### Document excerpt
+++

9th April 2012 - Gayle Lazda


After her mouth-wateringly successful experiments with the marshmallow teacake recipe from Oliver Peyton's British Baking and chocolate Guinness cake from the Hummingbird Bakery's Cake Days, Gayle tries a recipe from Guardian favourite Dan Lepard's Short and Sweet.


I would like to preface this level-headed and utterly impartial review of Short and Sweet by stating: I love Dan Lepard. Not only does he have the kind of round, beardy face that lets you know you can trust a baker, but he also comes out with statements like, "I truly believe that life is improved by cake", which are clearly the words of a very wise man.

I've been a fan of his Guardian column for a while, and here you'll find all the best bits of that, with lots more besides. In his introduction to the book, Lepard describes it as a "how-to manual", and that's really what sets it apart from other baking books. Without straying too far into the technicalities to bore the casual baker, he outlines enough of the science behind the processes to help right problems when they go wrong. And it's not just advice for when (or more likely, if) you're brave enough to try a failed recipe again; there's all sorts of tips to make the most of a disappointing bake. Apparently, if a cake is too dry, all you need to do is whip up a batch of cake syrup, and it's saved! Why didn't I already know this? Oh, the hours of heartache this book will save.

The passion and knowledge that's gone into the recipes in this book make it the perfect introduction to all aspects of baking for a beginner, as well as providing inspiration and advice to the more experienced baker. And to test it out, I'm jumping right in there, with a cake that contains all the good things: sugar and butter, obviously, but also apples, walnuts, brandy and custard, and which demands to be served with maple syrup and crème fraiche. I can't wait. So here goes: Dan Lepard's apple, walnut and custard cake.

+++

### Source material
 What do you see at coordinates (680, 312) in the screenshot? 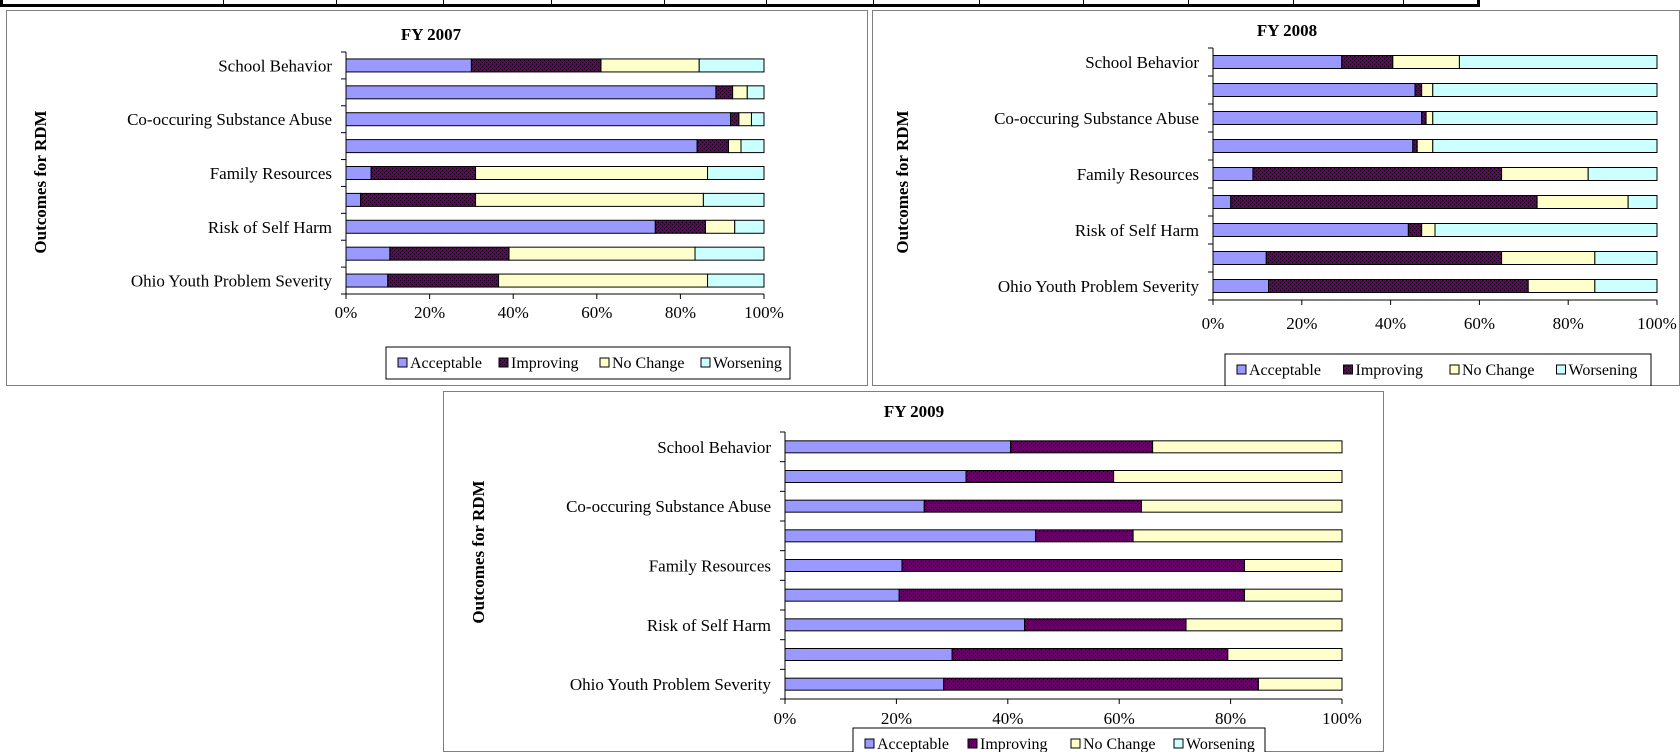
I see `x-tick-label: 80%` at bounding box center [680, 312].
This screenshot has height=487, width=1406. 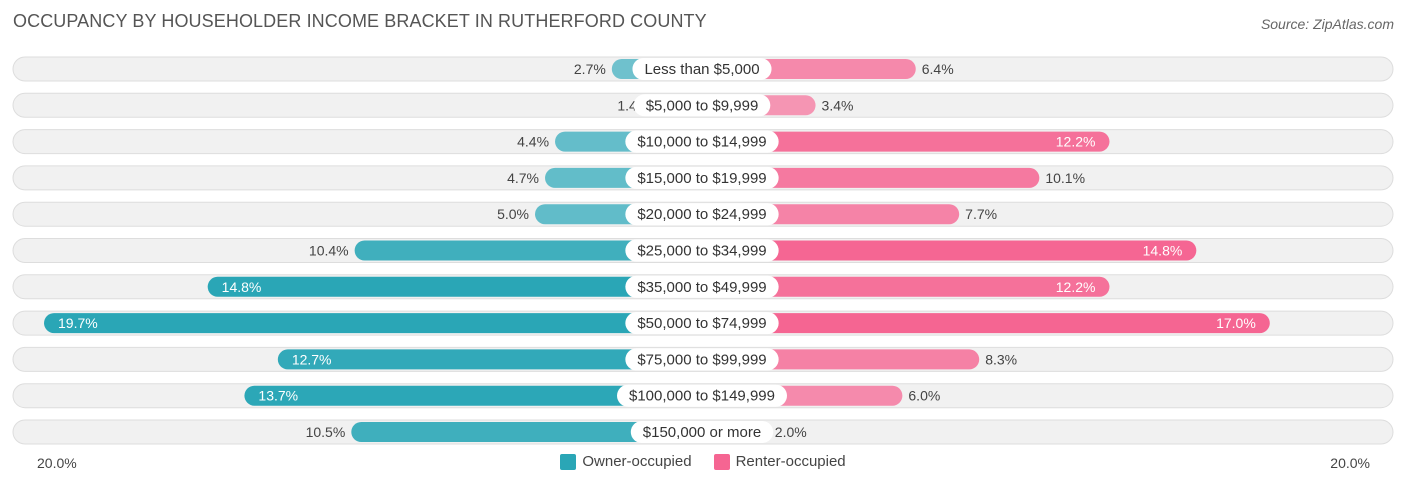 I want to click on category-label: $150,000 or more, so click(x=702, y=432).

+++

### Task prompt
Please transcribe the passage of the baking book review above from "9th April 2012" to "Short and Sweet.".

### Completed task
9th April 2012 - Gayle Lazda


After her mouth-wateringly successful experiments with the marshmallow teacake recipe from Oliver Peyton's British Baking and chocolate Guinness cake from the Hummingbird Bakery's Cake Days, Gayle tries a recipe from Guardian favourite Dan Lepard's Short and Sweet.